PROVIDED TEXT:
== Segment start ==
Article · CI/CD

Zero-Downtime Deployment: Deeppin's CI/CD and Three-Layer Testing

The complete pipeline from git push to production: unit tests → deploy → integration tests, three gates catching issues at every level. Plus how 200+ unit tests cover all backend logic with zero real dependencies.

2026-04-1625 min readCI/CDtestingdeploymentDocker

The easiest thing to ignore on a solo full-stack project is deployment — push the code, pray it works. Deeppin had a complete CI/CD pipeline by Day 5, and every git push since then goes through three layers of verification before reaching production.

§ 01Part 1 — Architecture overview

Frontend and backend have completely separate deployment paths:

Frontend (Next.js): Vercel auto-detects pushes to main and deploys with zero configuration
Backend (FastAPI): GitHub Actions triggers when main is pushed with changes in backend/**

The backend CI/CD pipeline is the focus of this article. It consists of three Jobs chained sequentially — each must pass before the next begins:

git push main (backend/** changed)
  │
  ├── Job 1: unit-test (runs on GitHub Runner, no real dependencies)
  │     └── pytest tests/ --ignore=tests/integration
  │
  ├── Job 2: deploy (SSH to Oracle Cloud, docker compose up)
  │     ├── Start backend + searxng
  │     ├── Wait for healthcheck to pass (up to 120s)
  │     ├── Start nginx
  │     └── Run smoke test (end-to-end connectivity)
  │
  └── Job 3: integration-test (hit real API from GitHub Runner)
== Segment end ==
YOUR TASKS:
[a] Do statements (i) through (iii) agree with the CI/CD article? Answer yes or no for each, and quote the deciding words of the article. (i) The frontend is deployed through GitHub Actions. (ii) The deploy job waits as long as 120 seconds for the healthcheck to pass. (iii) Deeppin had a complete CI/CD pipeline by Day 5.
[b] Summarize the CI/CD article in two sentences.
[c] Reproduce the stretch of the CI/CD article from "Frontend and backend" through "main (backend/** changed)".

INFORMATION GIVEN:
== Segment start ==
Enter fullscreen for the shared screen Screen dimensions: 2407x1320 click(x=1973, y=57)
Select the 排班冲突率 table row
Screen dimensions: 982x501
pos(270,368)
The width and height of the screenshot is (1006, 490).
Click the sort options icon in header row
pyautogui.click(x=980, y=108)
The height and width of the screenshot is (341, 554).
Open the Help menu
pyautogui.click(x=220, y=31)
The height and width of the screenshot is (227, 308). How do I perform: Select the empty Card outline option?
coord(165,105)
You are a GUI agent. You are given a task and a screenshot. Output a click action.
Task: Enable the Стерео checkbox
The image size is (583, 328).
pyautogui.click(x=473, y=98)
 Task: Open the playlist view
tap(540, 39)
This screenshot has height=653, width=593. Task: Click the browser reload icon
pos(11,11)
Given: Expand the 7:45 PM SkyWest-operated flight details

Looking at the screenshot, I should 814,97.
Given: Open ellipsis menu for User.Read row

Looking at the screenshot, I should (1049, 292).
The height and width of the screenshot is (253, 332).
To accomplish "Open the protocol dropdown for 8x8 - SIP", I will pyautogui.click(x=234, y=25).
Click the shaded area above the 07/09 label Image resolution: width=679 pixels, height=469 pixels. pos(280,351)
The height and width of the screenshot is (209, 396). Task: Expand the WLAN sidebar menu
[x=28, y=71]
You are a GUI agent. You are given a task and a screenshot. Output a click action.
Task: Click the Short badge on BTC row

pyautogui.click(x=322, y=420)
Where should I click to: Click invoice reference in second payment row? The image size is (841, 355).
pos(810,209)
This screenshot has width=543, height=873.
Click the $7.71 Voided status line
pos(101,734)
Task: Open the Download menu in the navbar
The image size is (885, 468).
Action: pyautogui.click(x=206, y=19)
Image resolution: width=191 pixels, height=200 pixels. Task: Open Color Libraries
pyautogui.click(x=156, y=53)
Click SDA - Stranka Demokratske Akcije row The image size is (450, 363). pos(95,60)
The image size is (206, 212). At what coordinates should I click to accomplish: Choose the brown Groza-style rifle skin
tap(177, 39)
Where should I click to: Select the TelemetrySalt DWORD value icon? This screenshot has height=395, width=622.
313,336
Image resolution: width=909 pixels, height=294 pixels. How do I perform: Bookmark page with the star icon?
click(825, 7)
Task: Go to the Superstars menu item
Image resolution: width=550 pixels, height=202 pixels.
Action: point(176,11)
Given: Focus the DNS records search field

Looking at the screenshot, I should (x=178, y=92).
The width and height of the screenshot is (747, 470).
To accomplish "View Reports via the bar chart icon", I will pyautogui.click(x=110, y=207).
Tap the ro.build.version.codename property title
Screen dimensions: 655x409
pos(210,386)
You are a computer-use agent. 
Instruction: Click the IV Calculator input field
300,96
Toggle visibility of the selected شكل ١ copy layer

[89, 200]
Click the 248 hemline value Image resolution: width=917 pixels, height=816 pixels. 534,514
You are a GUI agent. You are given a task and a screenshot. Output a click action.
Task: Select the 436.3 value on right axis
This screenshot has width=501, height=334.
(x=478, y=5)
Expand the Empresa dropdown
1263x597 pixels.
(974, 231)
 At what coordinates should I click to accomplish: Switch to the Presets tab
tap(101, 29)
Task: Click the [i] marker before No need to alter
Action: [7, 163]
== Segment end ==
ANSWERS TO THE PROBLEMS:
[a]
(i) No: "Frontend (Next.js): Vercel auto-detects pushes to main and deploys with zero configuration"
(ii) Yes: "Wait for healthcheck to pass (up to 120s)"
(iii) Yes: "Deeppin had a complete CI/CD pipeline by Day 5"

[b] Deeppin's frontend is deployed automatically by Vercel, while the backend goes through a GitHub Actions pipeline that runs when a push to main changes backend files. That pipeline chains three jobs (unit tests with no real dependencies, a deploy to Oracle Cloud that ends with a smoke test, and integration tests against the real API), and each job must pass before the next one begins.

[c]
Frontend and backend have completely separate deployment paths:

Frontend (Next.js): Vercel auto-detects pushes to main and deploys with zero configuration
Backend (FastAPI): GitHub Actions triggers when main is pushed with changes in backend/**

The backend CI/CD pipeline is the focus of this article. It consists of three Jobs chained sequentially — each must pass before the next begins:

git push main (backend/** changed)